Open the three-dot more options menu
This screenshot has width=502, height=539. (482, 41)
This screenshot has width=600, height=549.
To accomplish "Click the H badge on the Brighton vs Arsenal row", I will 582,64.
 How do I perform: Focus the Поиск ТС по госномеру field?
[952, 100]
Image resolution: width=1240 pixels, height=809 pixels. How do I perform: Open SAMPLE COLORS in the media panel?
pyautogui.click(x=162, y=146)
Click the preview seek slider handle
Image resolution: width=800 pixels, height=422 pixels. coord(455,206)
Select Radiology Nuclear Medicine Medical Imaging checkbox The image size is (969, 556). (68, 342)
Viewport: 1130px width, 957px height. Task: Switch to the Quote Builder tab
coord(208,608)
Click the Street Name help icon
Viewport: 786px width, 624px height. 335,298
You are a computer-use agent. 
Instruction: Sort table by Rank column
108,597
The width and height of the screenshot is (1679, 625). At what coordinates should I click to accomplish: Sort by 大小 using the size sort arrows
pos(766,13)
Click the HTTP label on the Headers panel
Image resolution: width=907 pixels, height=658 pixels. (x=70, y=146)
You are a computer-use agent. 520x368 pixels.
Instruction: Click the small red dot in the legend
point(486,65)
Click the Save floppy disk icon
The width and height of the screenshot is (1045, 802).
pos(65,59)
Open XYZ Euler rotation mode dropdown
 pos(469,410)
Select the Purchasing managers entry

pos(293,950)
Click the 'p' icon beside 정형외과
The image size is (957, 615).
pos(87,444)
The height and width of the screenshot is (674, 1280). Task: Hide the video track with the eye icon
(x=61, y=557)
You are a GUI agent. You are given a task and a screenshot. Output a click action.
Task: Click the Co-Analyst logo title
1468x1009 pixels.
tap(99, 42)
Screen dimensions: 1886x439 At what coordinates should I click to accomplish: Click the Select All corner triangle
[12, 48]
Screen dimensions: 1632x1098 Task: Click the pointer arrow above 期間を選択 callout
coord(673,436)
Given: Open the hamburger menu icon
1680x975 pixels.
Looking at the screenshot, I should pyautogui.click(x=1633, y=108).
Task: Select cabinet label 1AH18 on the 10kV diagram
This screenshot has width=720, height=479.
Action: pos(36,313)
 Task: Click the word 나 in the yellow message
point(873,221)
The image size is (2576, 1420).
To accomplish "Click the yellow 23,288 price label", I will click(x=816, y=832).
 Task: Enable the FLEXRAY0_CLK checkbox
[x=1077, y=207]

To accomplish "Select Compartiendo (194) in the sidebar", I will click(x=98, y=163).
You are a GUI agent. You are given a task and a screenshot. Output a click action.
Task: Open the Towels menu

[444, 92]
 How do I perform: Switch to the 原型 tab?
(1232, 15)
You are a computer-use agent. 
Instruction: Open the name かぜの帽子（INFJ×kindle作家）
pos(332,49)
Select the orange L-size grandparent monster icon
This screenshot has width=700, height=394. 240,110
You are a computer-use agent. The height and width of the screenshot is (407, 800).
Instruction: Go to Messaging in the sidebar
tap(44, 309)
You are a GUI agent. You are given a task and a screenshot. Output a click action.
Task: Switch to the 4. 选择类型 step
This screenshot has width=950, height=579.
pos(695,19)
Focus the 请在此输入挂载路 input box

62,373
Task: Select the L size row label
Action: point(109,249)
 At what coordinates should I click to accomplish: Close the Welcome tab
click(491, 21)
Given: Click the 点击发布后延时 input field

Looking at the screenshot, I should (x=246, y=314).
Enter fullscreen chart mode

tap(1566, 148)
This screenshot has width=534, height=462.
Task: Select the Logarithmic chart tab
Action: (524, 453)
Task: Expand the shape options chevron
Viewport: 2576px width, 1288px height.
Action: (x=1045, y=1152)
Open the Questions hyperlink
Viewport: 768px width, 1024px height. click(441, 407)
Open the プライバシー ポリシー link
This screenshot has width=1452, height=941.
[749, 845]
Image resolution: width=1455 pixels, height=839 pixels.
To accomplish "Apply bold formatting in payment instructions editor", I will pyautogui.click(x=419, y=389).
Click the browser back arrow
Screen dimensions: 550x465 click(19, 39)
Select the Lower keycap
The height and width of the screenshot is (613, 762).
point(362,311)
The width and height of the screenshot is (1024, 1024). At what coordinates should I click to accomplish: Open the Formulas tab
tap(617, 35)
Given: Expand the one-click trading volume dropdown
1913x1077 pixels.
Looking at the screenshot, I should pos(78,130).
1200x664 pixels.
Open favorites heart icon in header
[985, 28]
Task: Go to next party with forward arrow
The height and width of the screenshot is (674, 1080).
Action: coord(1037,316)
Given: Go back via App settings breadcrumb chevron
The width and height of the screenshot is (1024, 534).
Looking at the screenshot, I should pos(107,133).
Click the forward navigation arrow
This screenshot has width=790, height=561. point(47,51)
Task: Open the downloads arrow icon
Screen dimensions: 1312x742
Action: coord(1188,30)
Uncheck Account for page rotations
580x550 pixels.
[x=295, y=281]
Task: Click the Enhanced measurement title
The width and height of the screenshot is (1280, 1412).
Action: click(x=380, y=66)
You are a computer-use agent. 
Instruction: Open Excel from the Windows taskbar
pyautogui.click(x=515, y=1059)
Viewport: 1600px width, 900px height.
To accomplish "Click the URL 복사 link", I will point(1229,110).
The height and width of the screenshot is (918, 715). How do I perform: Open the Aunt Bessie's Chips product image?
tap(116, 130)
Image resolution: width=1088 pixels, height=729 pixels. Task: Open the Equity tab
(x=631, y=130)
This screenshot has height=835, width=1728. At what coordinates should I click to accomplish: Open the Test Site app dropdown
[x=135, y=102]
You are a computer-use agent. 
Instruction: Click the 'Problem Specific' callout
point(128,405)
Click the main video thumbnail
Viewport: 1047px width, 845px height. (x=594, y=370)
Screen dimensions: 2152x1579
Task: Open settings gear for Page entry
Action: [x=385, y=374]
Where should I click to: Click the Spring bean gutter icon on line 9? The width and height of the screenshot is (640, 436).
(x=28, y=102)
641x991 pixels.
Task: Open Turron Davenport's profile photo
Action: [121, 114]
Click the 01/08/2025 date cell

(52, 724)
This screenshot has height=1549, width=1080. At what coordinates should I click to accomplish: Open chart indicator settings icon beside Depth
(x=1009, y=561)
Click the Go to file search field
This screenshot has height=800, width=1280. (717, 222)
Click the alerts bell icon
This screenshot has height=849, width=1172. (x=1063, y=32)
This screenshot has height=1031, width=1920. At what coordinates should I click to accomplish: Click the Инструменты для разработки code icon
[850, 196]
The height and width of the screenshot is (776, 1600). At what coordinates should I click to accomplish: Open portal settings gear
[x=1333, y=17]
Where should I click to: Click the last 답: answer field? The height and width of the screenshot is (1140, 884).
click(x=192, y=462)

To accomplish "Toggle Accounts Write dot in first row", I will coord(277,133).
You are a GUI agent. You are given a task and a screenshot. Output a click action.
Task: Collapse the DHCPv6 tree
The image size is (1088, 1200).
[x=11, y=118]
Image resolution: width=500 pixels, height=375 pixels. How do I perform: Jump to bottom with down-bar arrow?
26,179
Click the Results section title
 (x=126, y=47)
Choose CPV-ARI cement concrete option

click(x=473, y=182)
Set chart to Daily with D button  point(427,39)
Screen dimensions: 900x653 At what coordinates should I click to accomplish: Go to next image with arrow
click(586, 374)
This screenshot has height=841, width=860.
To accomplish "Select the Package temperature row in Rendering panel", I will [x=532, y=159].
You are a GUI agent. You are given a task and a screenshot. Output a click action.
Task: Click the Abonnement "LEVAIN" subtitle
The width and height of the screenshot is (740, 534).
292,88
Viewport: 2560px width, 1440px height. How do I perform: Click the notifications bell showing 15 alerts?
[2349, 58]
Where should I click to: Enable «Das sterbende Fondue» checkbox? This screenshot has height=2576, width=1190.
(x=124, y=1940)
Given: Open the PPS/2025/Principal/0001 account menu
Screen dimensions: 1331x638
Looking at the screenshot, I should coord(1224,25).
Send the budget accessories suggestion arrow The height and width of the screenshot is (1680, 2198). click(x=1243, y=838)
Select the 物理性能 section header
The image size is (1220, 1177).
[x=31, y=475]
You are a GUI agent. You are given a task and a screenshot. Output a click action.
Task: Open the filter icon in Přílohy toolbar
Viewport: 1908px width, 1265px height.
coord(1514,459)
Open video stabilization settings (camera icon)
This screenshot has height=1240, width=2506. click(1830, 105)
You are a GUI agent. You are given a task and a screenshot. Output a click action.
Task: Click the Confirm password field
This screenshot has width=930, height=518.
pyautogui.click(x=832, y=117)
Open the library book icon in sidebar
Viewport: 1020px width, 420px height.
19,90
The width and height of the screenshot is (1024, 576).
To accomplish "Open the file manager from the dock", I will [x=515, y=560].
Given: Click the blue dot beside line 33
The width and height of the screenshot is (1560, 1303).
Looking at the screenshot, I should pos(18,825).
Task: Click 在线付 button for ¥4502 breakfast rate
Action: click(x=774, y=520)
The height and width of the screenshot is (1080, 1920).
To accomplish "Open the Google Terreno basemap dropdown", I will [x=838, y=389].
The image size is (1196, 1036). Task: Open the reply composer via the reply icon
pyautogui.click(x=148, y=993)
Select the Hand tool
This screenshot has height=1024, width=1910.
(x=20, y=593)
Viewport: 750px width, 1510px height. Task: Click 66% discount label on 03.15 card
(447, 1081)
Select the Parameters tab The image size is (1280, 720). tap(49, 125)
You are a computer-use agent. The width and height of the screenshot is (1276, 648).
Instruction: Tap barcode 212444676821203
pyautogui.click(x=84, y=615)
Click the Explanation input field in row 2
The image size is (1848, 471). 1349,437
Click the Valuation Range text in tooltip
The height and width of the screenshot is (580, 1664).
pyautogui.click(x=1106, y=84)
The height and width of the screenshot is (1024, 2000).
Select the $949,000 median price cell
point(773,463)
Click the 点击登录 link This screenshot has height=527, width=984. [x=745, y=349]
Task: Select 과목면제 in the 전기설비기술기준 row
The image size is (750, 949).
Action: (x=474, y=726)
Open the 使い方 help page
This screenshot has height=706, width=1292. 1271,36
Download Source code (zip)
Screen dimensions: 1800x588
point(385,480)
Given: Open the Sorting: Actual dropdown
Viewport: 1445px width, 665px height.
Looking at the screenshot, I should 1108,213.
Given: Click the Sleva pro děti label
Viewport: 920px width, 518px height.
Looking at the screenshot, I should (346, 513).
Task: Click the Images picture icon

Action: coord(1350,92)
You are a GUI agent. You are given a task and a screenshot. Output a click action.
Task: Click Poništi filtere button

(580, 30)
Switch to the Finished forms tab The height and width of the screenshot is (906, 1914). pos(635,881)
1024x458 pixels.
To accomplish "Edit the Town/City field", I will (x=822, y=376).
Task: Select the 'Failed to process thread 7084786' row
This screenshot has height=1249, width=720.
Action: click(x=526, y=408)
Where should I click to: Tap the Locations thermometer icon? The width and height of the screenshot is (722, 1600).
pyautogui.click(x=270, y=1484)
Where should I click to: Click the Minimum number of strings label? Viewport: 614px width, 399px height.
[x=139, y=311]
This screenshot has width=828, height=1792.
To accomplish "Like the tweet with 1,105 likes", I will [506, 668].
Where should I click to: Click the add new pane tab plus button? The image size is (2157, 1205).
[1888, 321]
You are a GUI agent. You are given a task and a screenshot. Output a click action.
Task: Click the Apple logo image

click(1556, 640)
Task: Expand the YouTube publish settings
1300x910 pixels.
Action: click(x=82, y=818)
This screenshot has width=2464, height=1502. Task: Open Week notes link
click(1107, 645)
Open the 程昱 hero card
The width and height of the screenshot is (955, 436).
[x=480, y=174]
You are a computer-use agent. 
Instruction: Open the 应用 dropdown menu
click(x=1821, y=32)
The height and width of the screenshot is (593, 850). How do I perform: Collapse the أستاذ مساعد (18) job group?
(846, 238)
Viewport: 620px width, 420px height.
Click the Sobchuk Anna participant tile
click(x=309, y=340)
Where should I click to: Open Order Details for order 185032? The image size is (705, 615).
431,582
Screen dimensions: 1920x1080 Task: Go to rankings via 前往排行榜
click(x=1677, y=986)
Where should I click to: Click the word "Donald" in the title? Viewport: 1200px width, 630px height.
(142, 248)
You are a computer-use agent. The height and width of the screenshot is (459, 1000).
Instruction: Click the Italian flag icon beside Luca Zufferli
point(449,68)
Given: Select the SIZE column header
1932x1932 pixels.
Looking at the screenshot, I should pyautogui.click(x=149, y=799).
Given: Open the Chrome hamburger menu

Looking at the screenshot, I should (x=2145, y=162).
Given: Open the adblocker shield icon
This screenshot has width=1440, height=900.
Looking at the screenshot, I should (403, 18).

=======

▸ **Instruction**
Render the stretch of material from the line containing "Open XYZ Euler rotation mode dropdown" through the line containing "Action: point(109,249)" as a Markdown table with a Row column numbering each entry and a Line column holding its text. Leave out blank lines.

▸ **Solution below**
| Row | Line |
|---|---|
| 1 | Open XYZ Euler rotation mode dropdown |
| 2 |  pos(469,410) |
| 3 | Select the Purchasing managers entry |
| 4 | pos(293,950) |
| 5 | Click the 'p' icon beside 정형외과 |
| 6 | The image size is (957, 615). |
| 7 | pos(87,444) |
| 8 | The height and width of the screenshot is (674, 1280). Task: Hide the video track with the eye icon |
| 9 | (x=61, y=557) |
| 10 | You are a GUI agent. You are given a task and a screenshot. Output a click action. |
| 11 | Task: Click the Co-Analyst logo title |
| 12 | 1468x1009 pixels. |
| 13 | tap(99, 42) |
| 14 | Screen dimensions: 1886x439 At what coordinates should I click to accomplish: Click the Select All corner triangle |
| 15 | [12, 48] |
| 16 | Screen dimensions: 1632x1098 Task: Click the pointer arrow above 期間を選択 callout |
| 17 | coord(673,436) |
| 18 | Given: Open the hamburger menu icon |
| 19 | 1680x975 pixels. |
| 20 | Looking at the screenshot, I should pyautogui.click(x=1633, y=108). |
| 21 | Task: Select cabinet label 1AH18 on the 10kV diagram |
| 22 | This screenshot has width=720, height=479. |
| 23 | Action: pos(36,313) |
| 24 |  Task: Click the word 나 in the yellow message |
| 25 | point(873,221) |
| 26 | The image size is (2576, 1420). |
| 27 | To accomplish "Click the yellow 23,288 price label", I will click(x=816, y=832). |
| 28 |  Task: Enable the FLEXRAY0_CLK checkbox |
| 29 | [x=1077, y=207] |
| 30 | To accomplish "Select Compartiendo (194) in the sidebar", I will click(x=98, y=163). |
| 31 | You are a GUI agent. You are given a task and a screenshot. Output a click action. |
| 32 | Task: Open the Towels menu |
| 33 | [444, 92] |
| 34 |  How do I perform: Switch to the 原型 tab? |
| 35 | (1232, 15) |
| 36 | You are a computer-use agent.  |
| 37 | Instruction: Open the name かぜの帽子（INFJ×kindle作家） |
| 38 | pos(332,49) |
| 39 | Select the orange L-size grandparent monster icon |
| 40 | This screenshot has width=700, height=394. 240,110 |
| 41 | You are a computer-use agent. The height and width of the screenshot is (407, 800). |
| 42 | Instruction: Go to Messaging in the sidebar |
| 43 | tap(44, 309) |
| 44 | You are a GUI agent. You are given a task and a screenshot. Output a click action. |
| 45 | Task: Switch to the 4. 选择类型 step |
| 46 | This screenshot has width=950, height=579. |
| 47 | pos(695,19) |
| 48 | Focus the 请在此输入挂载路 input box |
| 49 | 62,373 |
| 50 | Task: Select the L size row label |
| 51 | Action: point(109,249) |